During the decade I have had diverse personal and professional experiences. I lived in Tokyo, Osaka, then Tokyo again. I was able to complete a PhD thesis. I visited many countries for the first time, and became interested in bioinformatics (mainly as a field in which to apply fundamental computer science and software engineering). I took up several new hobbies, obtained permanent residency in Japan, and was able to improve my Japanese to the point of reading novels, although I’m still not quite where I’d like to be with the language. I’ve been reading a lot of philosophy and general literature and tried to systematically develop a worldview (fragments of which sometimes appear on this blog). Not everything I tried to do worked out the way I expected, but the learning has felt very valuable, and I do feel much wiser and more capable about my approach to many things. I expect to be sincerely expressing the same sentiment in the year 2029, though.

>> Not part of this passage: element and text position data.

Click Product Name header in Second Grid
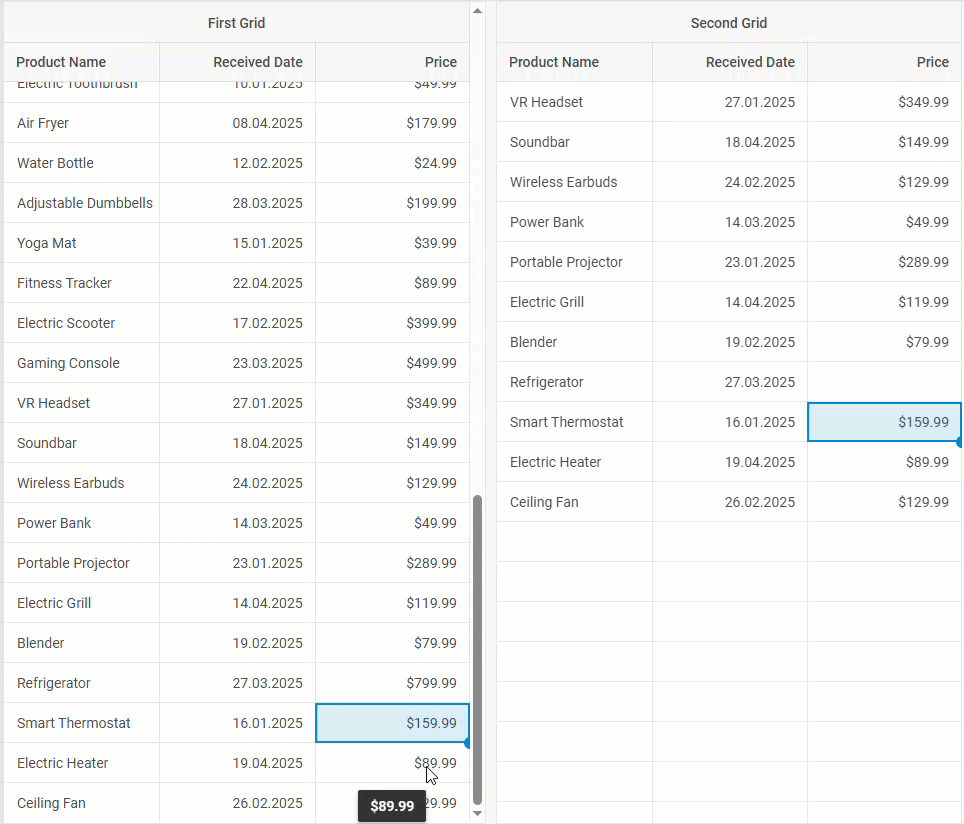Viewport: 964px width, 824px height. (x=554, y=62)
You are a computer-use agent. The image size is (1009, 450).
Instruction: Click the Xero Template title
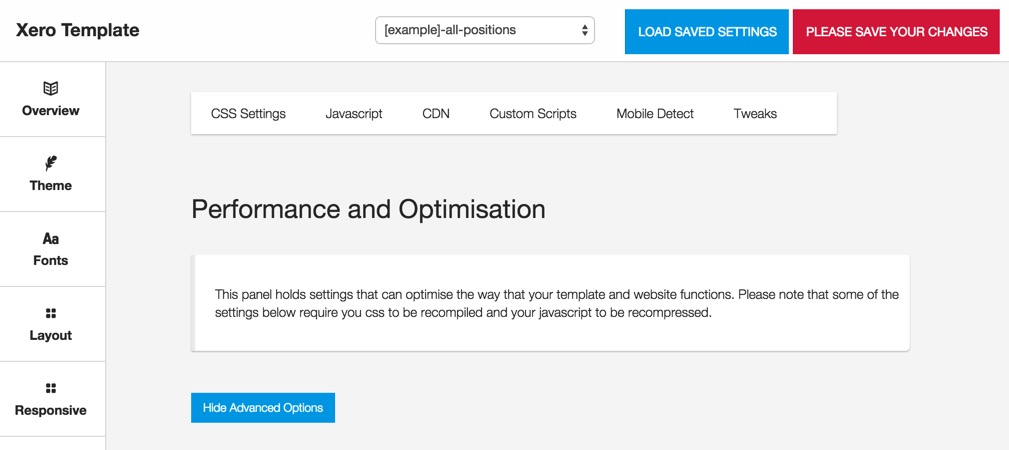pos(78,30)
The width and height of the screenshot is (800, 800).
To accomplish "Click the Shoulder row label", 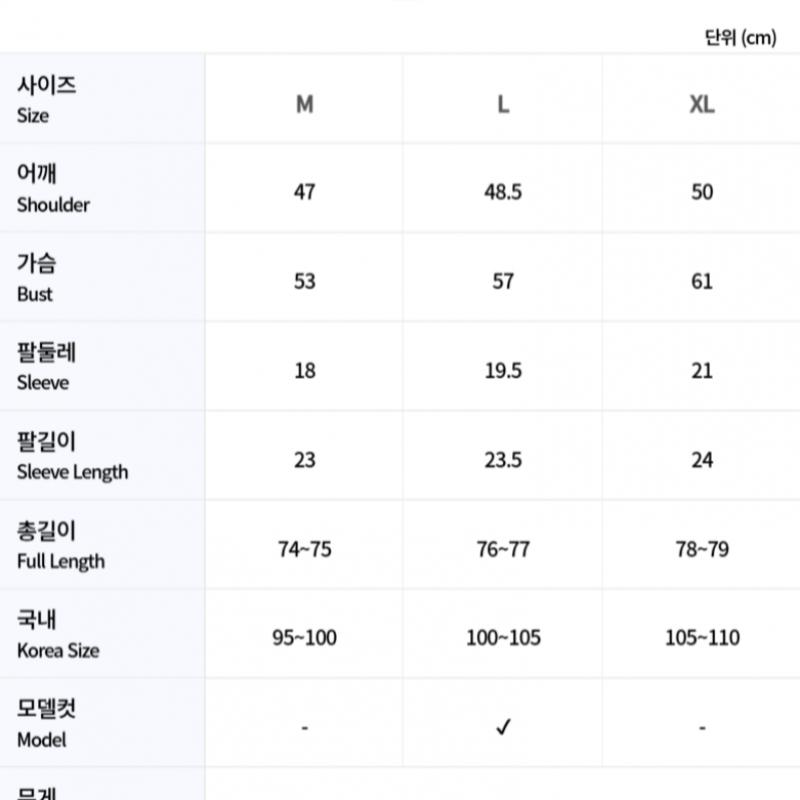I will pos(53,188).
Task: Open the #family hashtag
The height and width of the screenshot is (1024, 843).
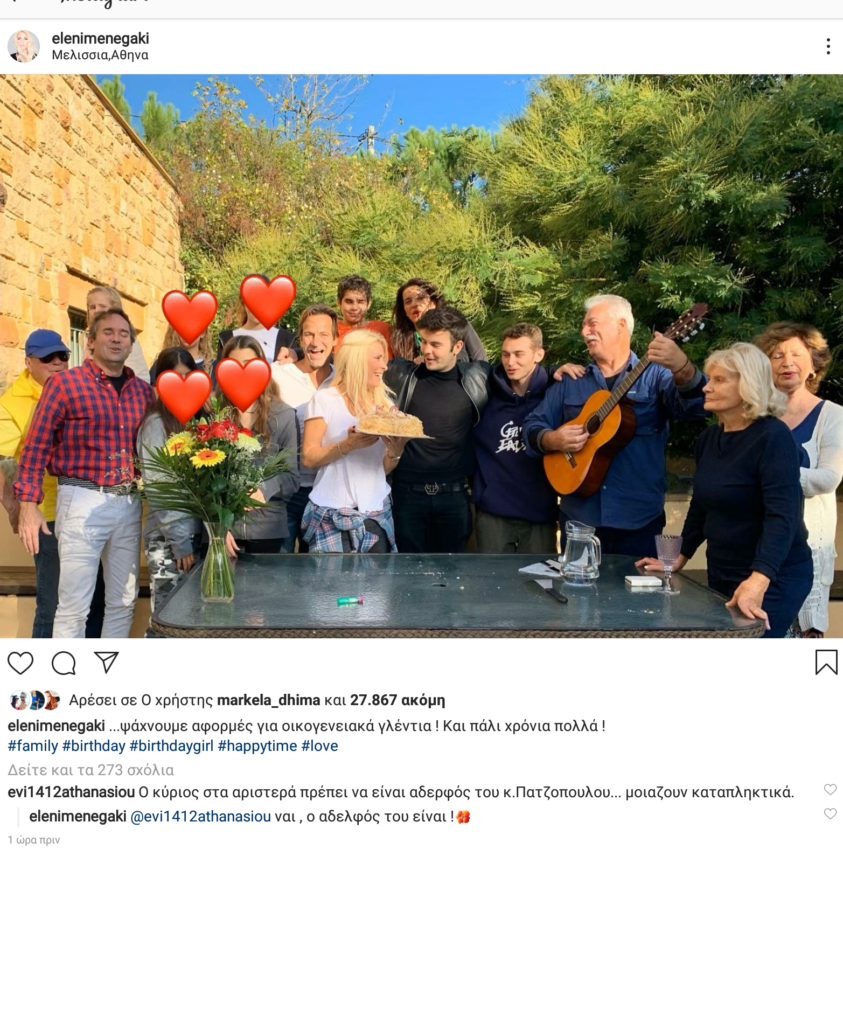Action: click(33, 746)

One technical focus this year was improving my Spark (and Scala) skills and developing an algorithm for De Bruijn graph compaction (similar to what Bcalm does). I was pleased with the efficient research process I was able to achieve, probably my best ever on this kind of project. In terms of my professional path, the overall trend for me seems to be towards smaller firms and greater independence. (Although I remain with Lifematics, I will now also be available for consulting and contracting opportunities in bioinformatics as well as general software development. If you are reading this and think you would like to work with me, do get in touch.)

Thus ends a politically very strange decade, from a global perspective, and we enter the brave new world of the 2020s. Will it be a time of “orderly peace”, as the name 令和 suggests?